Recast the lines of the records below as a JSON list of strings, one string per line, skipping blank lines. Leave the pictures out.
━━ Stored data ━━
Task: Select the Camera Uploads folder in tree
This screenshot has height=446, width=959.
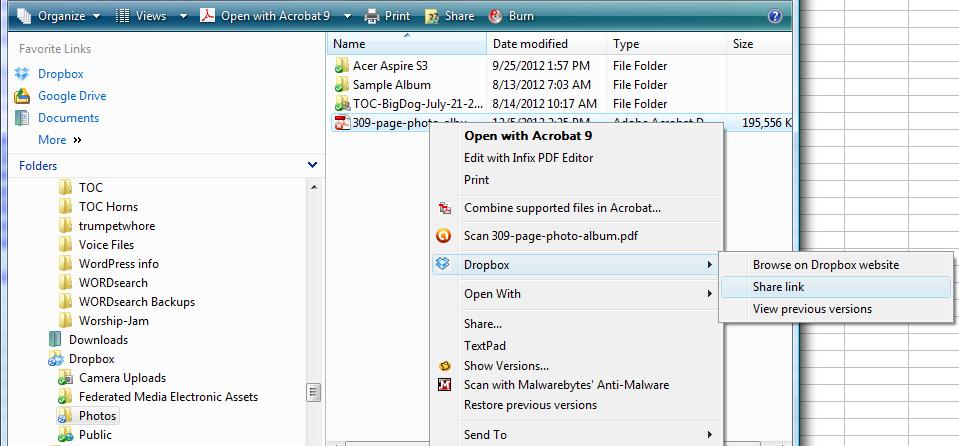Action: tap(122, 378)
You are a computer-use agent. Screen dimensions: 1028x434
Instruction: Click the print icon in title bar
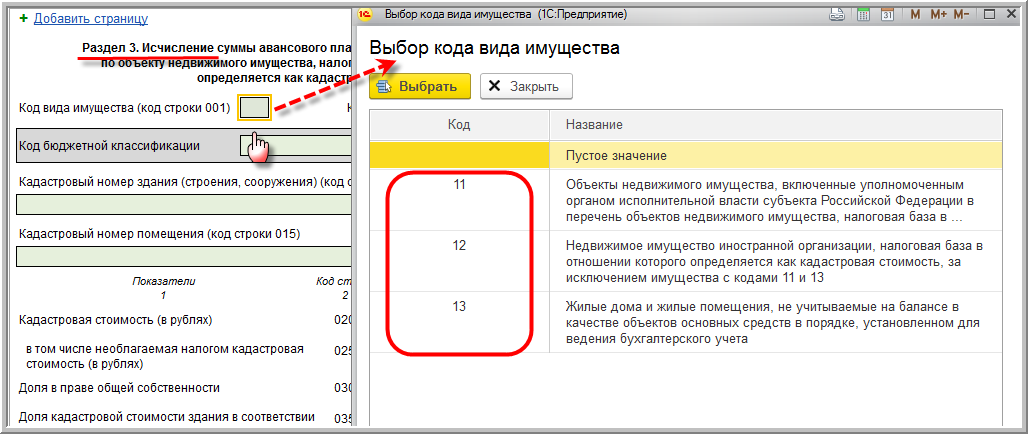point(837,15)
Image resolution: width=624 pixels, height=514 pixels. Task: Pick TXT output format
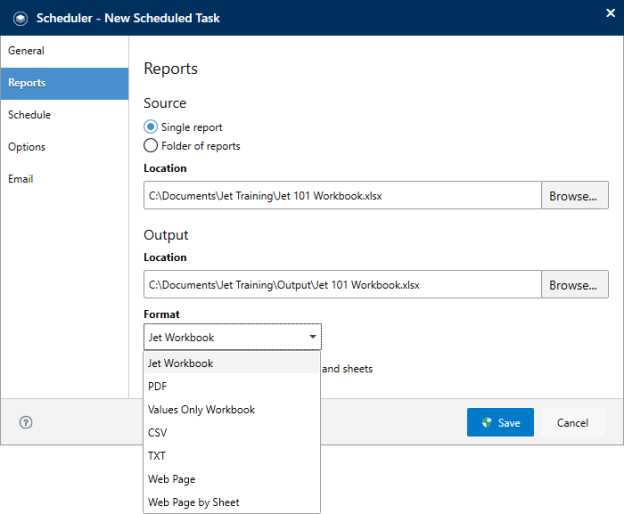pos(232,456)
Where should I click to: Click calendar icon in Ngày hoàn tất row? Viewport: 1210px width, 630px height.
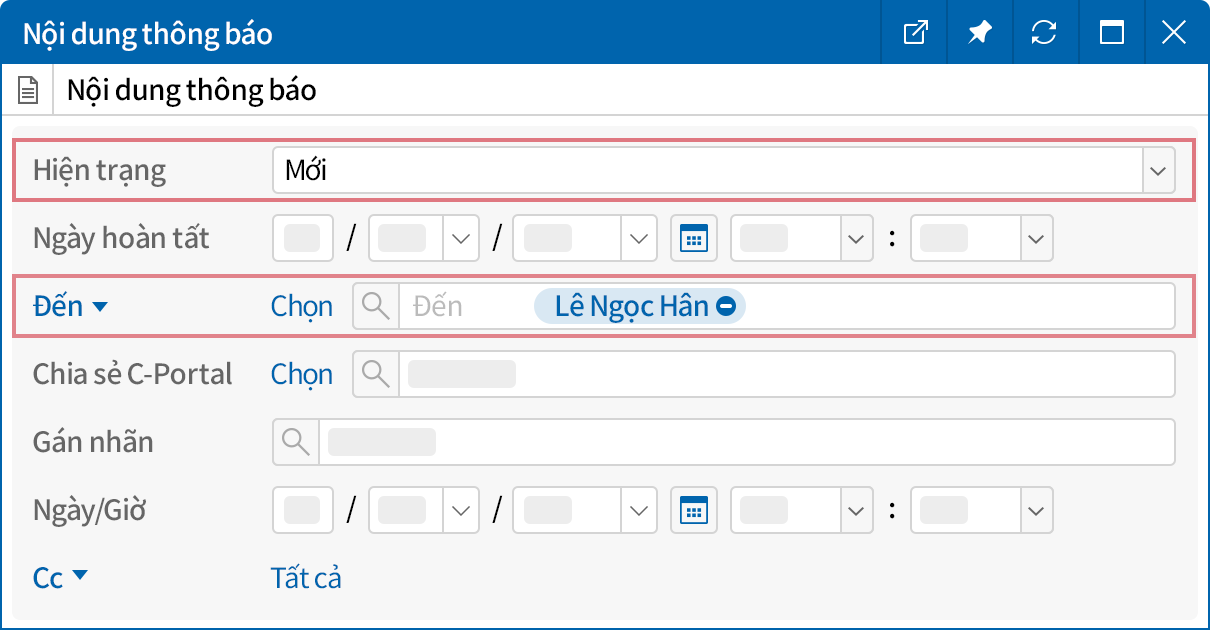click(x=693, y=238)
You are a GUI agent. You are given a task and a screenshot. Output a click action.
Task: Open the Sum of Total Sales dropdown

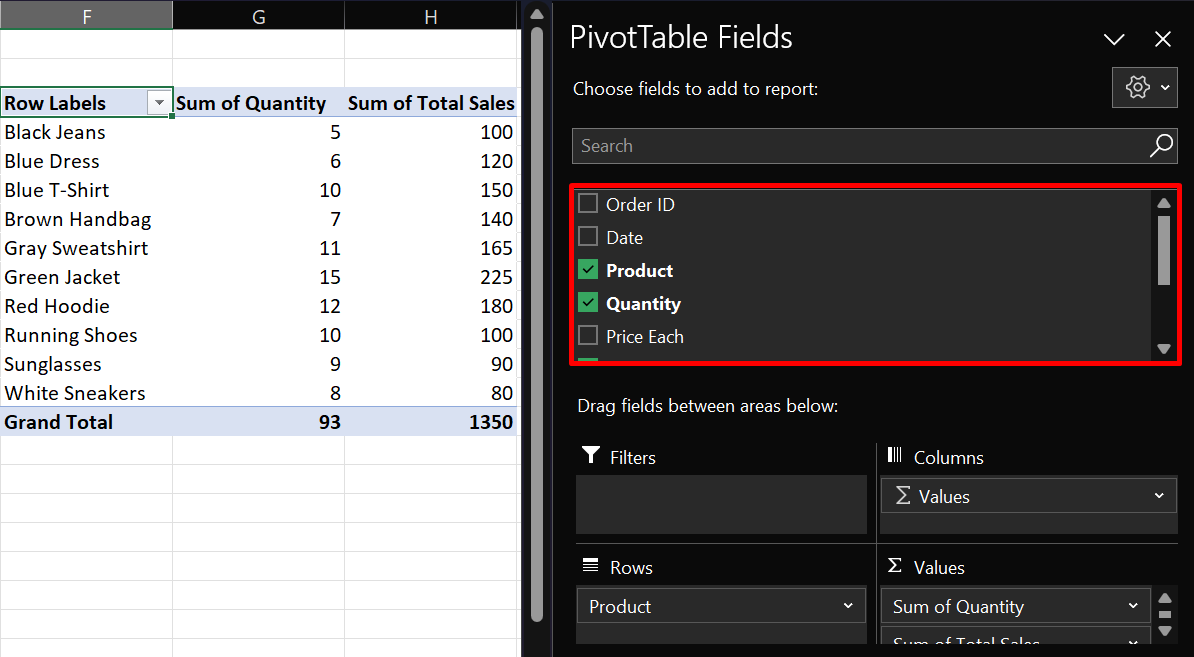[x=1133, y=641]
━━━
> Correct result
[
  "Task: Select the Camera Uploads folder in tree",
  "This screenshot has height=446, width=959.",
  "Action: tap(122, 378)",
  "You are a computer-use agent. Screen dimensions: 1028x434",
  "Instruction: Click the print icon in title bar",
  "point(837,15)",
  "Image resolution: width=624 pixels, height=514 pixels. Task: Pick TXT output format",
  "pos(232,456)",
  "Where should I click to: Click calendar icon in Ngày hoàn tất row? Viewport: 1210px width, 630px height.",
  "click(x=693, y=238)",
  "You are a GUI agent. You are given a task and a screenshot. Output a click action.",
  "Task: Open the Sum of Total Sales dropdown",
  "[x=1133, y=641]"
]